WRITTEN INSTRUCTION: Update the material starting at the line that contains "Screen dimensions: 708x2576" and ending at the line that contains "tap(141, 27)", replacing "button" with "control" and leaving everything else as it is.

Collection entries

* begin *

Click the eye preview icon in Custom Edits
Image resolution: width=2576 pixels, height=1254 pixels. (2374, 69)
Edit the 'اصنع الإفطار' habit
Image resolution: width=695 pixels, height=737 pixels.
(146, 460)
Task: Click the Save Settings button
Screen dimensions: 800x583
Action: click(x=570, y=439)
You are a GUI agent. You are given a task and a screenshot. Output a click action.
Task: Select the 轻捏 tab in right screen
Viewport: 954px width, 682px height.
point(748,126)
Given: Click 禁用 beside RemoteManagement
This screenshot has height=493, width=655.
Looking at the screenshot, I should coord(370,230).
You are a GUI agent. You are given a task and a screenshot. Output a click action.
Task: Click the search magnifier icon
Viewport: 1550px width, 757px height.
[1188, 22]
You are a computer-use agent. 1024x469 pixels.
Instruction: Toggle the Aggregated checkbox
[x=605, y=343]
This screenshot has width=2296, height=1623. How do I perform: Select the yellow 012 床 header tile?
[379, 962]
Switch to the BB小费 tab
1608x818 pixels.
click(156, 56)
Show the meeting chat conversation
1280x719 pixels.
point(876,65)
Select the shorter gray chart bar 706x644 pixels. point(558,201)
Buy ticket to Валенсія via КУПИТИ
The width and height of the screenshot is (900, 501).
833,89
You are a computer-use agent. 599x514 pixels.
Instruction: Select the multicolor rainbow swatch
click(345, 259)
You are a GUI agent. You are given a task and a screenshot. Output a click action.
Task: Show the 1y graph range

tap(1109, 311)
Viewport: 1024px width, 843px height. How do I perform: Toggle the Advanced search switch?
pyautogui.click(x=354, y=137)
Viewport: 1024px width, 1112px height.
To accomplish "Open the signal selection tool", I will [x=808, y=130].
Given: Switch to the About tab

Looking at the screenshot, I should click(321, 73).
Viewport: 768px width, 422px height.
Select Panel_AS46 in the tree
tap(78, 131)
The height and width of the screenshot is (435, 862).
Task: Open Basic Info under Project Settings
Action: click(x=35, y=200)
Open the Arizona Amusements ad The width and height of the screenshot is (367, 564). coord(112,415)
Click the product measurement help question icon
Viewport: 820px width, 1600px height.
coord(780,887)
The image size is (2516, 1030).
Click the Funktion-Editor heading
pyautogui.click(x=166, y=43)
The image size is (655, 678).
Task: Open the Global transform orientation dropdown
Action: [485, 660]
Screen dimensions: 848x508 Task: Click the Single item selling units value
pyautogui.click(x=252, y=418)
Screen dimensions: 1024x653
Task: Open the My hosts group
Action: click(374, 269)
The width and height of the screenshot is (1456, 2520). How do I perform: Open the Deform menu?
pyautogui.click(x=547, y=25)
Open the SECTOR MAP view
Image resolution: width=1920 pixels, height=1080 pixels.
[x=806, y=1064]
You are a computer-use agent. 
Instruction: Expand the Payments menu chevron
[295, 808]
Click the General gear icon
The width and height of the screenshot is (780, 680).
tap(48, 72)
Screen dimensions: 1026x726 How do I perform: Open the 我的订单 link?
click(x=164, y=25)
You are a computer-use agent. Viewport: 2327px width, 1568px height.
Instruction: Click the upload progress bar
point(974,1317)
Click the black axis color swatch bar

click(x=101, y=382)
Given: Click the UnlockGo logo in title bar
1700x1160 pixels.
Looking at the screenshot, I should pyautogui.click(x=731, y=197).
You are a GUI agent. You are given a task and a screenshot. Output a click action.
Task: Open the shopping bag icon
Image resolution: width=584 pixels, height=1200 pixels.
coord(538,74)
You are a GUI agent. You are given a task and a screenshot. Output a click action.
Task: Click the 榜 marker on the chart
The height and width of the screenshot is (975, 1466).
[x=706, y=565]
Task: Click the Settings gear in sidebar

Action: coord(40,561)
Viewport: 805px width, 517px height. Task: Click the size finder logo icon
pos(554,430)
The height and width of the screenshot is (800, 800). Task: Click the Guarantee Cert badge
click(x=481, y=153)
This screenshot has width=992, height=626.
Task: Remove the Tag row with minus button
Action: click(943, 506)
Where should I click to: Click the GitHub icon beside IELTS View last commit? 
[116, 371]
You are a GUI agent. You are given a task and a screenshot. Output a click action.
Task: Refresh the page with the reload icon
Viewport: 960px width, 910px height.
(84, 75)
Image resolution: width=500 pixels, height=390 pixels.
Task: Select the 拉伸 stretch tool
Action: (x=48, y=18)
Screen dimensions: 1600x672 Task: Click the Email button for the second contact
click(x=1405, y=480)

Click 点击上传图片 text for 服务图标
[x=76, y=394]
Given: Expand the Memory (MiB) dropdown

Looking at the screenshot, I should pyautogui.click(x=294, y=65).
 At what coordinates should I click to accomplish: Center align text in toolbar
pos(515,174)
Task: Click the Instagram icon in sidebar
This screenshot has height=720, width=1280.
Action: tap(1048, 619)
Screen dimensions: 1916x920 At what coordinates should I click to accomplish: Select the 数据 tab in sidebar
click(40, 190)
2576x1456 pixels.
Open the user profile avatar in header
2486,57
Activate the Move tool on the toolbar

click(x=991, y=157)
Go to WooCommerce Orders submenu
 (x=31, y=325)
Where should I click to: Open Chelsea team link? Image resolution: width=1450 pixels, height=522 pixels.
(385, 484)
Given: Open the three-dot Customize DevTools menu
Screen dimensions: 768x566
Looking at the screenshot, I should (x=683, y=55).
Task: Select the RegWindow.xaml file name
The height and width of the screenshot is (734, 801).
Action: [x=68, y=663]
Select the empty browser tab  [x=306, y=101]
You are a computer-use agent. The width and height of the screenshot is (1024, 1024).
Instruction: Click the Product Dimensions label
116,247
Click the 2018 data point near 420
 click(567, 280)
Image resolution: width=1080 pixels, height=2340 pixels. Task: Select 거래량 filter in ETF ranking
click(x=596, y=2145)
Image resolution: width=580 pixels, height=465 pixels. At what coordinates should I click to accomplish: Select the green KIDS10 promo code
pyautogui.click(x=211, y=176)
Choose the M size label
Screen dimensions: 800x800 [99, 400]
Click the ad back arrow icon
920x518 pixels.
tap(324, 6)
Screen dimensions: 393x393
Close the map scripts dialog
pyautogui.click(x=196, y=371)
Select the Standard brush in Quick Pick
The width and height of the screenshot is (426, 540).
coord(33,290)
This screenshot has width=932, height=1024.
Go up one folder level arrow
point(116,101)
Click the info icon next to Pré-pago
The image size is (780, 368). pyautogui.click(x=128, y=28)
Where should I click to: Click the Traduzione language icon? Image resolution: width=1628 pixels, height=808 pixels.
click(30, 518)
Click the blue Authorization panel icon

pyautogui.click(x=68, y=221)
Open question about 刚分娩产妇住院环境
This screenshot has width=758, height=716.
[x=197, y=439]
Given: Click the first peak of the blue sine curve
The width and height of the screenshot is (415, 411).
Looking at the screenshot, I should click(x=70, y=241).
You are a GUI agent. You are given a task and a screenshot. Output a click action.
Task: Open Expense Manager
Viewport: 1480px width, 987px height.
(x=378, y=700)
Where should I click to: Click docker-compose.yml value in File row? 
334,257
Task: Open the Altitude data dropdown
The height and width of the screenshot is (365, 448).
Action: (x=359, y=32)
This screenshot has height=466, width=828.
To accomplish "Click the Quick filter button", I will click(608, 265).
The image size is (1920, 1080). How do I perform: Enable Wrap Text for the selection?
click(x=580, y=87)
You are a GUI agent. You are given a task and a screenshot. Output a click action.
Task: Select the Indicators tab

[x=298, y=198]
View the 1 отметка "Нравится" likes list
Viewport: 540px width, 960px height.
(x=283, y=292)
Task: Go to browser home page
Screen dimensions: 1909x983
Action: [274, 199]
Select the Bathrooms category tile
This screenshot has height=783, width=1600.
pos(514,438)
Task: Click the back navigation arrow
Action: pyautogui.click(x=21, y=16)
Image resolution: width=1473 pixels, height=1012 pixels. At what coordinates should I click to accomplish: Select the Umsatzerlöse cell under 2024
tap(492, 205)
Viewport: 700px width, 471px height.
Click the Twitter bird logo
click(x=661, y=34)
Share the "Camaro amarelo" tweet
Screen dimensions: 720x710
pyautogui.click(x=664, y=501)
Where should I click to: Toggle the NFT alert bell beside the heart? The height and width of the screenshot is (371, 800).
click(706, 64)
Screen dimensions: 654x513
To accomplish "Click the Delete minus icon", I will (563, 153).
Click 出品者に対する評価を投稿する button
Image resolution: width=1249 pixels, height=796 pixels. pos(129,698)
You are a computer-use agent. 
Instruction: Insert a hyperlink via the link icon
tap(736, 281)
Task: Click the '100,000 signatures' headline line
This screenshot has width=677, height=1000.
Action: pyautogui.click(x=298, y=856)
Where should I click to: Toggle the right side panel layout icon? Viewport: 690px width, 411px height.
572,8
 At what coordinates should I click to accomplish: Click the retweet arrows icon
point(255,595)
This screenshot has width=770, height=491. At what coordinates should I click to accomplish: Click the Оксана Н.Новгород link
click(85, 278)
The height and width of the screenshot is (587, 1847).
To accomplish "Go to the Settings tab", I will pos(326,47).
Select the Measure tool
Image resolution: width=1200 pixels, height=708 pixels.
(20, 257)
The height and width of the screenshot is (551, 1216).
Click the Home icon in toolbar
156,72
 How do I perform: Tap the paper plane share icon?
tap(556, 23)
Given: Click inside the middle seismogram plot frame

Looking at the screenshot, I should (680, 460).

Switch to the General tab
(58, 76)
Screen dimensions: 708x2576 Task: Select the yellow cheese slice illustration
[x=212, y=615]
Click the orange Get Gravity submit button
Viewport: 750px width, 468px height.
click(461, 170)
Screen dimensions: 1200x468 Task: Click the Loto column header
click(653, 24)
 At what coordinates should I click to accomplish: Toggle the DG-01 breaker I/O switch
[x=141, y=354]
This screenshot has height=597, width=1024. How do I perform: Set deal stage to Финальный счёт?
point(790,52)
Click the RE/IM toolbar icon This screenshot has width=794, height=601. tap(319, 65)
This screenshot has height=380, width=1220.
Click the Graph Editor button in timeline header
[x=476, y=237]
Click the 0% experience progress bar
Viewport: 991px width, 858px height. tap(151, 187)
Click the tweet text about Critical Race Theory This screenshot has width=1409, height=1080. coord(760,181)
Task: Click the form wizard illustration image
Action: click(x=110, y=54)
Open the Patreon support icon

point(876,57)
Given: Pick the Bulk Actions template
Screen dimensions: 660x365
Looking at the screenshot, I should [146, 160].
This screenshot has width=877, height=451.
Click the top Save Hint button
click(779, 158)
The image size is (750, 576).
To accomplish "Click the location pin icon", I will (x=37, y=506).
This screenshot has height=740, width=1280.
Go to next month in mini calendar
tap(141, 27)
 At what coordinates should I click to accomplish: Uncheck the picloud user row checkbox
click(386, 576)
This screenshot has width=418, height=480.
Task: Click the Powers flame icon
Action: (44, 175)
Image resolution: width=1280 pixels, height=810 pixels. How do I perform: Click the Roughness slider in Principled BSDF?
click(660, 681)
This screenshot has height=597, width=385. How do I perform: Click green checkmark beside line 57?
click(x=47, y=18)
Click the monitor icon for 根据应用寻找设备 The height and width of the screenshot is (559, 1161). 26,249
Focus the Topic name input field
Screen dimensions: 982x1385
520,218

* end *

COMPLETED TASK:
Screen dimensions: 708x2576 Task: Select the yellow cheese slice illustration
[x=212, y=615]
Click the orange Get Gravity submit control
Viewport: 750px width, 468px height.
click(461, 170)
Screen dimensions: 1200x468 Task: Click the Loto column header
click(653, 24)
 At what coordinates should I click to accomplish: Toggle the DG-01 breaker I/O switch
[x=141, y=354]
This screenshot has height=597, width=1024. How do I perform: Set deal stage to Финальный счёт?
point(790,52)
Click the RE/IM toolbar icon This screenshot has width=794, height=601. tap(319, 65)
This screenshot has height=380, width=1220.
Click the Graph Editor control in timeline header
[x=476, y=237]
Click the 0% experience progress bar
Viewport: 991px width, 858px height. tap(151, 187)
Click the tweet text about Critical Race Theory This screenshot has width=1409, height=1080. coord(760,181)
Task: Click the form wizard illustration image
Action: click(x=110, y=54)
Open the Patreon support icon

point(876,57)
Given: Pick the Bulk Actions template
Screen dimensions: 660x365
Looking at the screenshot, I should [146, 160].
This screenshot has width=877, height=451.
Click the top Save Hint control
click(779, 158)
The image size is (750, 576).
To accomplish "Click the location pin icon", I will (x=37, y=506).
This screenshot has height=740, width=1280.
Go to next month in mini calendar
tap(141, 27)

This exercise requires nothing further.